Por años, muchas décadas, Colombia ha emprendido un esfuerzo gigantesco para acabar o reducir al máximo la corrupción, un fenómeno en verdad universal, difícilmente susceptible de extinguirse pero que la lógica humana, los valores y principios nunca deben dejar de combatir. Quizás la famosa frase del expresidente colombiano Julio Cesar Turbay Ayala de “intentar reducir la corrupción a sus más mínimas expresiones”, no fue tan exótica como pretendieron calificarla en su tiempo, algunos medios de comunicación, porque hoy el mundo incluida Colombia aspira por lo menos, a esa anhelada reducción.
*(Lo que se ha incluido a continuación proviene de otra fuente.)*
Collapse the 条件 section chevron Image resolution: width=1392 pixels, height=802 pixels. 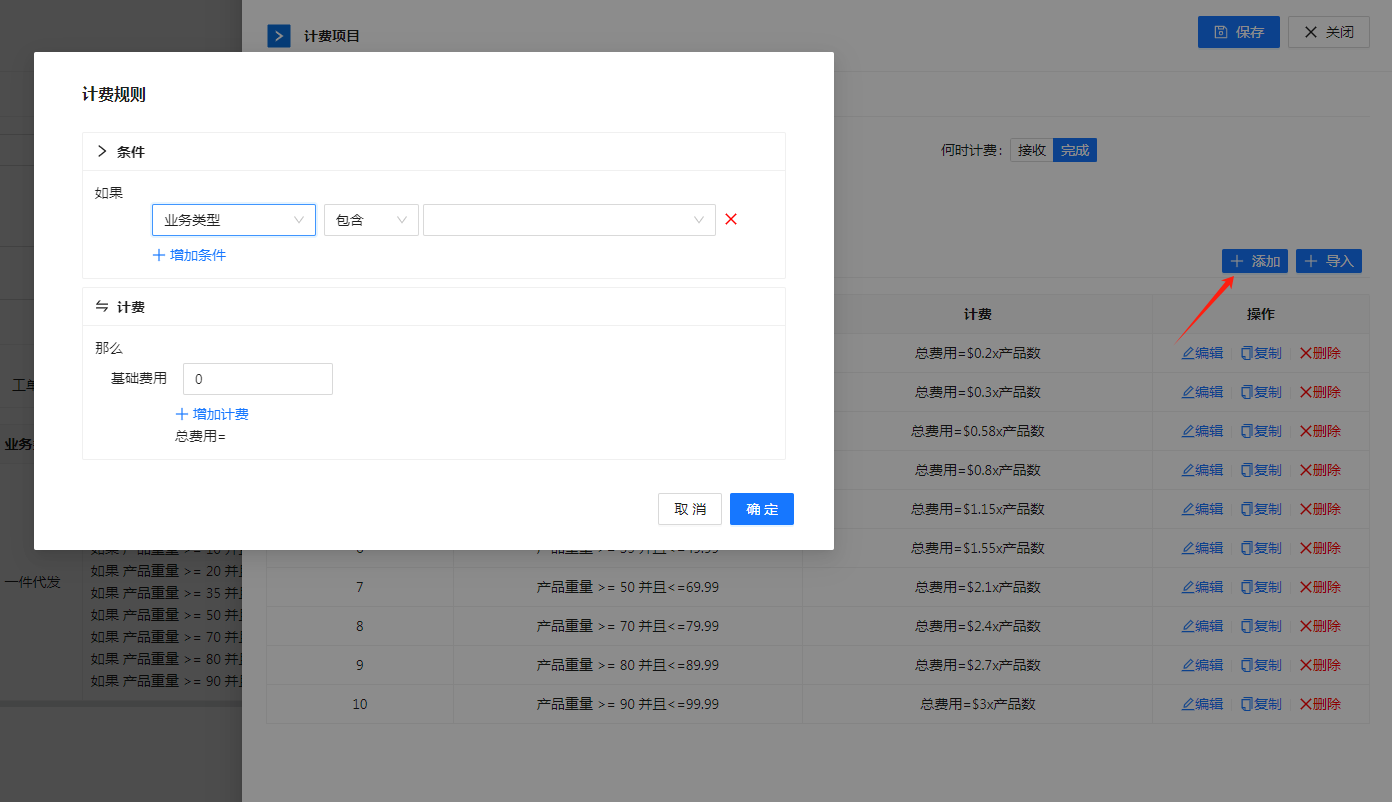click(x=102, y=152)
Esta lucha, ese esfuerzo, esa obstinación por perseguir la corrupción, por aniquilarla, combatirla, desaparecerla, si bien es en verdad inherente a la naturaleza humana con sus desviaciones congénitas, siempre será un objetivo, una misión por cumplir para que el caos sea menos grave y para que igualmente, la vergüenza del mundo honesto no crezca sin límites. Desde los tribunales, desde los organismos de control jurisdiccional, todo el aparato de la justicia está diseñado en este país, en los demás también, para frenar y aniquilar la corrupción que ya entre nosotros rebasó todos los cálculos, superó a la imaginación, se enquistó en los más recónditos escondites de las actividades públicas y privadas, es decir, formó parte desde antaño de las costumbres y el comportamiento de los ciudadanos.
Pero debemos reconocer que toda la institucionalidad del Estado ha luchado por años, sin ahorrar esfuerzos, por combatir el terrible flagelo comentado. Es una verdad sin atenuantes. Si ha existido el esfuerzo, el propósito y las acciones para ese combate. Se nos dirá a cambio que esas instituciones también están corrompidas. No; no lo están en su esencia. Una minoría de sus funcionarios si son corrompidos en todas las facetas y actividades porque el mundo privado también lo sufre, pero son eso, una minoría, lo que sucede es que es tan continua la actividad, tan monstruosos los resultados, tan lacerantes las consecuencias que llevan en el vientre la magnitud del escándalo.
Esa lucha no debe acabar nunca. Ese propósito no debe desaparecer. Inclusive debe cada día más crecer hasta penetrar en la esencia misma de las instituciones públicas y privadas, guiadas por funcionarios y gerentes limpios, honestos, íntegros. Es una lucha eterna en el mundo y entre nosotros pero no debemos claudicar. Einstein en sus últimos años decía: “No rehuyamos jamás la lucha cuando se trata de preservar el derecho a la dignidad del hombre; sólo así podremos ser felices de pertenecer a la humanidad”.
Lo más triste empero de esta situación que no tiene fin es que cada día más en el país observamos que se viene formando nuevas generaciones que se están acostumbrando a ese desorden mental, a esa desviación de la estructura del comportamiento, a encontrar en todas las etapas de la corrupción la actuación normal, lo más natural de las actividades cotidianas. Es decir, en una gran proporción de la juventud se percibe que contemplan a los escándalos criticados como exageraciones de los mayores, porque en su universo moderno y forma más liberal de pensar la moral es mucho más elástica, su permisividad inmensamente más amplia y su indiferencia gigante si por delante de ellos la motivación es el lucro económico.